Ainsi de la tapisserie dite de Bayeux, une broderie en réalité, présentant la conquête de l’Angleterre par le duc normand Guillaume le Conquérant et son contexte, qui justifie cette conquête au point que certains ont pu parler de propagande ; mais l’œuvre en question, au travers de 58 scènes très réalistes apporte des précisions sur les bateaux et la navigation au XIe siècle, sur les évolutions que connaissent à cette époque les pratiques agricoles, sur les armes et l’équipement des combattants… Et la présence de textes accompagnant les représentations brodées renvoie au procédé très ultérieur de la bande dessinée… comme sur le tympan de Conques, une autre de ces grandes œuvres artistiques (par la taille mais pas seulement) qui représente plus de 120 personnages associés à des inscriptions illustrant la croyance chrétienne en un Jugement dernier et dans la vie après la mort.
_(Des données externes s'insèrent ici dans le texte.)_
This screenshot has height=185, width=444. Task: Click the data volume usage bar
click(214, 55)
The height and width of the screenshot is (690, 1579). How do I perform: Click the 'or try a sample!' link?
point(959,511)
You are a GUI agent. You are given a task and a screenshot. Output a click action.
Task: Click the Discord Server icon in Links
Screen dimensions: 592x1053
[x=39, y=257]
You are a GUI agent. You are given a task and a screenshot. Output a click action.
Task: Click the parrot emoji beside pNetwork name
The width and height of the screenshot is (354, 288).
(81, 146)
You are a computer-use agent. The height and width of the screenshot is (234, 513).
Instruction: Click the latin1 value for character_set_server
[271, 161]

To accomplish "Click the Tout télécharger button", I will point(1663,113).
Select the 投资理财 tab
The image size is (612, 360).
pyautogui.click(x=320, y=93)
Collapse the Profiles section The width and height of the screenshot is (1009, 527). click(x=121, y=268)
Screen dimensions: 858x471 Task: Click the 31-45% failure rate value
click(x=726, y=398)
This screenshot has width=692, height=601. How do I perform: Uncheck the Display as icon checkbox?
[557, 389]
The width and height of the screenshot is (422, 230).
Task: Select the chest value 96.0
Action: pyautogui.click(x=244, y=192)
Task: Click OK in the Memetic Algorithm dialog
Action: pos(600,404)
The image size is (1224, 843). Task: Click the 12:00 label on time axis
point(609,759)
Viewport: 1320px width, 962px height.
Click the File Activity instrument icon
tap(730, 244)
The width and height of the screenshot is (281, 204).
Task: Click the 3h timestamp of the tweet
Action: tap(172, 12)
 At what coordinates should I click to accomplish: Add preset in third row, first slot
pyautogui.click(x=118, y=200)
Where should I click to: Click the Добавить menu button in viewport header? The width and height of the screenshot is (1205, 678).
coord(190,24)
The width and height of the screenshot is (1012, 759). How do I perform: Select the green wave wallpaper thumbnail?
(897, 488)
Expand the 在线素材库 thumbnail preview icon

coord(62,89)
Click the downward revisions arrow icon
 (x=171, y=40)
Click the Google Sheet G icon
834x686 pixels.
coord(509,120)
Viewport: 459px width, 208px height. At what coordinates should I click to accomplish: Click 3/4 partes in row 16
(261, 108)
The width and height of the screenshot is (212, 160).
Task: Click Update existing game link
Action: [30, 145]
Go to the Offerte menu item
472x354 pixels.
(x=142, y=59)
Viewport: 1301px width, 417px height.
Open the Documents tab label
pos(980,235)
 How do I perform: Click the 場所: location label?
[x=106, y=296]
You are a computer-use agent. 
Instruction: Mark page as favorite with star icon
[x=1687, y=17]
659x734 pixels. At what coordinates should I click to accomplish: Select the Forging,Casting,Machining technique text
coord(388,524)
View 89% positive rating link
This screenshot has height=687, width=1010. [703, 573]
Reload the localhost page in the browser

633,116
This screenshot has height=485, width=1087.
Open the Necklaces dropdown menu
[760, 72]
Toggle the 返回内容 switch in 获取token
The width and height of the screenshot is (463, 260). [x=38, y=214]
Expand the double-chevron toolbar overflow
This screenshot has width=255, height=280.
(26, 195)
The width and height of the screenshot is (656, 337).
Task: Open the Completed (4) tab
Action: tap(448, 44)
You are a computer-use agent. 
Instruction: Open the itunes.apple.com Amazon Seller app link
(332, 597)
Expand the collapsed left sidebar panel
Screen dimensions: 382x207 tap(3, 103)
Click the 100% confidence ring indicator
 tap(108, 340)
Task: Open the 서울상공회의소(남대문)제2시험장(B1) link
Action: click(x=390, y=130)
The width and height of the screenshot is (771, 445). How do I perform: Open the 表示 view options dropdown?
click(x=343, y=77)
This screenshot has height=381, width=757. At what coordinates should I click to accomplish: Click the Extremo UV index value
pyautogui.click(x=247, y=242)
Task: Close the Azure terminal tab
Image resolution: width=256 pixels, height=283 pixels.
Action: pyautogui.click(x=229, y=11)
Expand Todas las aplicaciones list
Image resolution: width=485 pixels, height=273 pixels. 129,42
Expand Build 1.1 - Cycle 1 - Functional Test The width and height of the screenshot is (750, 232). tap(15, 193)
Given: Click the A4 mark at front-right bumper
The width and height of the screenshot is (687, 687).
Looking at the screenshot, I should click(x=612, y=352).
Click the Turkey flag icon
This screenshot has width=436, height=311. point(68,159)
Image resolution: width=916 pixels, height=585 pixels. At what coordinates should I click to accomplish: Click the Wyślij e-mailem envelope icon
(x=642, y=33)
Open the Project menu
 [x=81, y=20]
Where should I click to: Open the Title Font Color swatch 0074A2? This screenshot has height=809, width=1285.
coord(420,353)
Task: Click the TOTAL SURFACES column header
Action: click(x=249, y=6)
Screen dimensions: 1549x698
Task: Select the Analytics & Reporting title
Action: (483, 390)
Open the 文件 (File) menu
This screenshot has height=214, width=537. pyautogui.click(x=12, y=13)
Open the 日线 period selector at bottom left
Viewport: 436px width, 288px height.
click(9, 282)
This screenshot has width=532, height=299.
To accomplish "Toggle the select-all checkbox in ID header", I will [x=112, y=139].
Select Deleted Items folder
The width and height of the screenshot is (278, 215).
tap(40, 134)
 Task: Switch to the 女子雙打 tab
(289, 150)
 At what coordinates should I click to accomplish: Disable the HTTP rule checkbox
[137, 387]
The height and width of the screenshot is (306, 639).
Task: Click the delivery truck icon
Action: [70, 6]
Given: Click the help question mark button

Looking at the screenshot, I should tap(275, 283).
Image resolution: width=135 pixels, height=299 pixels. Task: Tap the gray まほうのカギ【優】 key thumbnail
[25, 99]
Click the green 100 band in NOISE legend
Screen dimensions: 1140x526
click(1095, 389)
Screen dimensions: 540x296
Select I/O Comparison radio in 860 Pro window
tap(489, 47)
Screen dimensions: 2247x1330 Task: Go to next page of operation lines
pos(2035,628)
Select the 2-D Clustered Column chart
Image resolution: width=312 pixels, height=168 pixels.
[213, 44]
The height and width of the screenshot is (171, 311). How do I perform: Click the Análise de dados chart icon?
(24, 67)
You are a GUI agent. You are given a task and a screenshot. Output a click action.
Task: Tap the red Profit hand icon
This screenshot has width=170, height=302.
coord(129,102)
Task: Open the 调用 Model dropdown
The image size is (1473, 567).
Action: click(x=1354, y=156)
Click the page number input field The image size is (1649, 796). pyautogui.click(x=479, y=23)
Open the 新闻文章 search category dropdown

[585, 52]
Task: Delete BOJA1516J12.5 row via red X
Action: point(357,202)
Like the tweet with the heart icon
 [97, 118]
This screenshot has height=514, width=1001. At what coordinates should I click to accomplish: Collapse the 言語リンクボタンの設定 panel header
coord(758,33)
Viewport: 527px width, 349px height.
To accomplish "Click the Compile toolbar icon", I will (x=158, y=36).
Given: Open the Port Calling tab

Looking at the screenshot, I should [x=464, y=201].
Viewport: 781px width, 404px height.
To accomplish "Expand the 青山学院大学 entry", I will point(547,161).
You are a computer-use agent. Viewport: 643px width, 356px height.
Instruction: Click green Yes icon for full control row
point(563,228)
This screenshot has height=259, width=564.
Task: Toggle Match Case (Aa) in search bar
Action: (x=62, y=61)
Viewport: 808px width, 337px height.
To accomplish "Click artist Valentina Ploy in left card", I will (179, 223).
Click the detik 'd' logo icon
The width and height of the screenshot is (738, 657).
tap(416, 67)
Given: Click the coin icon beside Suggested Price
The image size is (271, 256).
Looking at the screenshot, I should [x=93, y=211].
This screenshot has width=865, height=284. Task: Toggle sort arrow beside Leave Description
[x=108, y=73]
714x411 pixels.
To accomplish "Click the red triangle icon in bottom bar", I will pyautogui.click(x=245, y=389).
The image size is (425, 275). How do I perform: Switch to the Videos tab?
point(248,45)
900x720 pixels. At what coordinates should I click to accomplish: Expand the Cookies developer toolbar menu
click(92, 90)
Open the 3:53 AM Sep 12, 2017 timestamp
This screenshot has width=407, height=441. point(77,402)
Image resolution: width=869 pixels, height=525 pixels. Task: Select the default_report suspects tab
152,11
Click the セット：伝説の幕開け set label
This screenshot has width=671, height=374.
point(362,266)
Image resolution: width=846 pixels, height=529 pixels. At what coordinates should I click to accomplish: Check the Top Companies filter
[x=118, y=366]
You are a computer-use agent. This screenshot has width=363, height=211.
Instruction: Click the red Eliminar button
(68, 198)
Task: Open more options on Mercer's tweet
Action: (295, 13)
L’au-delà si l’on préfère, dans ce que les spécialistes qualifient de parousie.

Toujours au Moyen-Age, les peintures murales du château de Cruet, du début du XIVe siècle, font appel à l’histoire de l’époque carolingienne, pour soutenir la revendication des comtes de Savoie sur le territoire viennois: on n’est pas très loin de la justification de la conquête de l’Angleterre évoquée avec la tapisserie de Bayeux.

Autre témoignage de ces œuvres artistiques grand format avec lesquelles sapiens tente de conjurer l’oubli, la fresque du ‘’cortège des Mages’’ réalisée dans le palais Medici-Riccardi à Florence au milieu du XVe siècle par Benozzo Gozzoli (1420/1424-1497). Un cortège se déployant sur une longueur impressionnante sert de prétexte à la représentation des membres de la famille Médicis dans toute leur puissance, eux qui ont obtenu un succès majeur avec la réunification des églises catholiques et orthodoxe (qui sera de courte durée) : autour des Médicis, ce sont les puissants du monde d’alors qui sont représentés. « Vanitas, vanitatum et omnia vanitas… »

Enfin plus près de nous, le « panorama Bourbaki », présenté depuis la fin du XIXe siècle à Lucerne (Suisse) : de telles peintures géantes étaient très en vogue au XIXe siècle, celle-là est une des rares à avoir survécue. Représentant un épisode de la guerre franco-prussienne de 1870-1871, le repli en Suisse d’une des armées françaises vaincue, dans un froid polaire (-20°), cette œuvre géante du peintre Edouard Castres offre un regard rétrospectif non sans intérêt alors que de nos jours des migrants frappent en nombre et avec insistance à la porte de l’Europe. Car dans ce cas, les migrants c’étaient des français (près de 100 000) ; et ce fut l’occasion pour la Croix-Rouge, créée quelques années plus tôt, de préfigurer l’action des ONG actuelles.

Reste à savoir si parmi les œuvres grand format de notre époque (les murs peints de nos métropoles), certaines passeront à la postérité.